I realise that this function forms a closed curve, and the range of both $x$ and $y$ are: $-8 \leq x, y \leq 8$.
I began by differentiating the function implicitly, arriving at a expression for $\frac{\mathrm{d}y}{\mathrm{d}x}$:
\begin{align}
\frac{\mathrm{d}}{\mathrm{d}x} &: \frac{2}{3}x^{-\frac{1}{3}} + \frac{2}{3}y^{-\frac{1}{3}}\cdot\frac{\mathrm{d}y}{\mathrm{d}x} = 0 \\
&\implies x^{-\frac{1}{3}} + y^{-\frac{1}{3}}\cdot\frac{\mathrm{d}y}{\mathrm{d}x} = 0 \\
&\implies \frac{\mathrm{d}y}{\mathrm{d}x} = -\frac{y^{-\frac{1}{3}}}{y^{-\frac{1}{3}}} = -\left(\frac{y}{x}\right)^{\frac{1}{3}}
\end{align}
Once that was done, I applied the formula for the arc length of a curve:
\begin{align}
&\int_{a}^{b}{\sqrt{1 + \left(\frac{\mathrm{d}y}{\mathrm{d}x}\right)^2}}\\
&=\int_{a}^{b}{\sqrt{1 + \left(\frac{y}{x}\right)^\frac{2}{3}}}\\
&=\int_{a}^{b}{\sqrt{1 + \frac{4-x^\frac{2}{3}}{x^\frac{2}{3}}}}\\
&\vdots\\
&=2\int_{a}^{b}{\frac{1}{\sqrt[\leftroot{4}\uproot{1}3]{x}}} \\
&=3\left[x^\frac{2}{3}\right]_{a}^{b}
\end{align}
Now, I'd like to know what the bounds are.
As mentioned earlier, the function has a range (and domain) of $[-8, 8]$, but inserting them gives a definite integral with a result of zero, which is clearly incorrect. Using the bound $[0, 8]$ gives a result of $12$ which is more believable. However, I plotted the graph in Desmos, and I think the answer is definitely off by a large margin.
I believe (this was by sheer visual inspection) the length is approximately—but not equal to—the circumference of a circle with radius $8$, so I should be getting an answer closer to $16\pi \approx 50.$ I notice that $12 \times 4 = 48$; is the answer as simple as that?

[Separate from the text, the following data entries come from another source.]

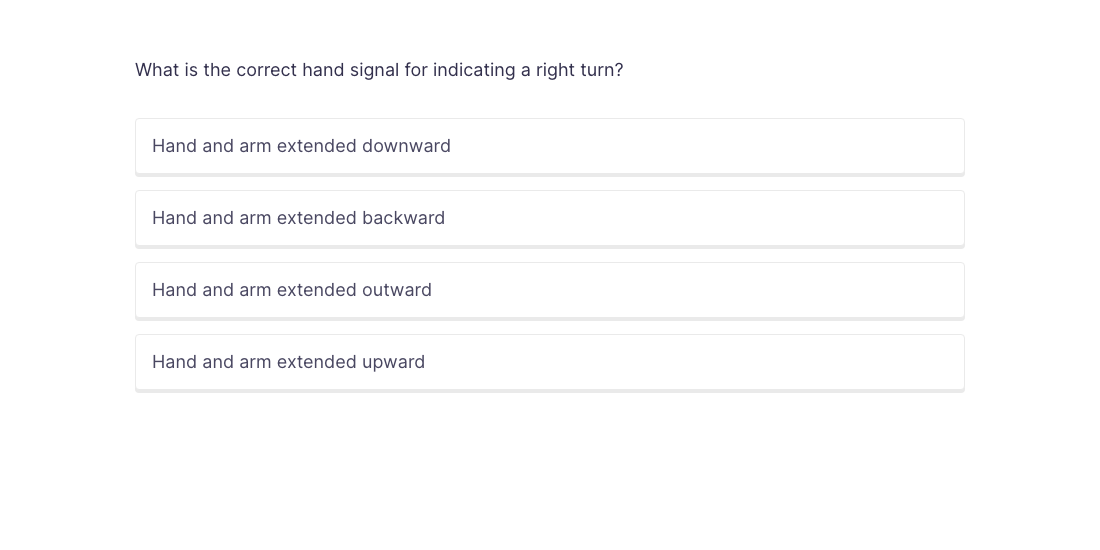The width and height of the screenshot is (1100, 550).
Task: Click the heading asking about the correct hand signal
Action: point(379,70)
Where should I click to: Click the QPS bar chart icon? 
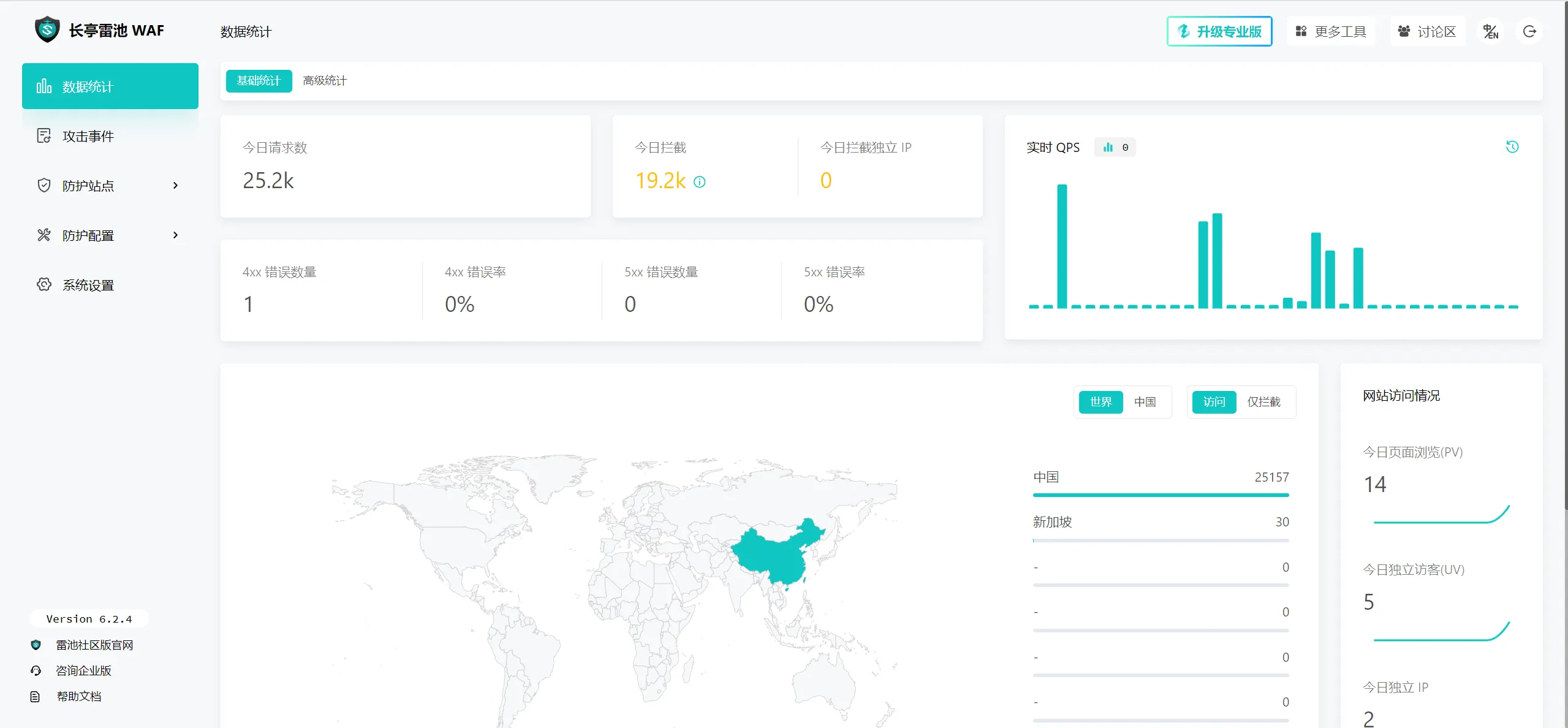point(1108,147)
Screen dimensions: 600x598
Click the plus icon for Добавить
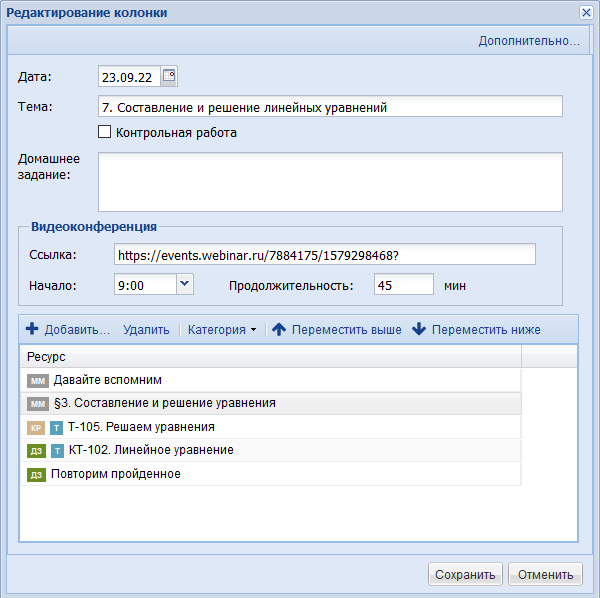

Is there a more rigorous method of choosing the bounds of the integral?
Best Answer
With parametric equations you have $$x=8cos^3 \theta, y=8\sin ^3 \theta $$
Then you integrate $$L=4 \int _{0}^{\pi/2} \sqrt {(\frac {dx}{d\theta})^2 +(\frac {dx}{d\theta})^2} d\theta $$
The derivatives are straight forward and you can finish it.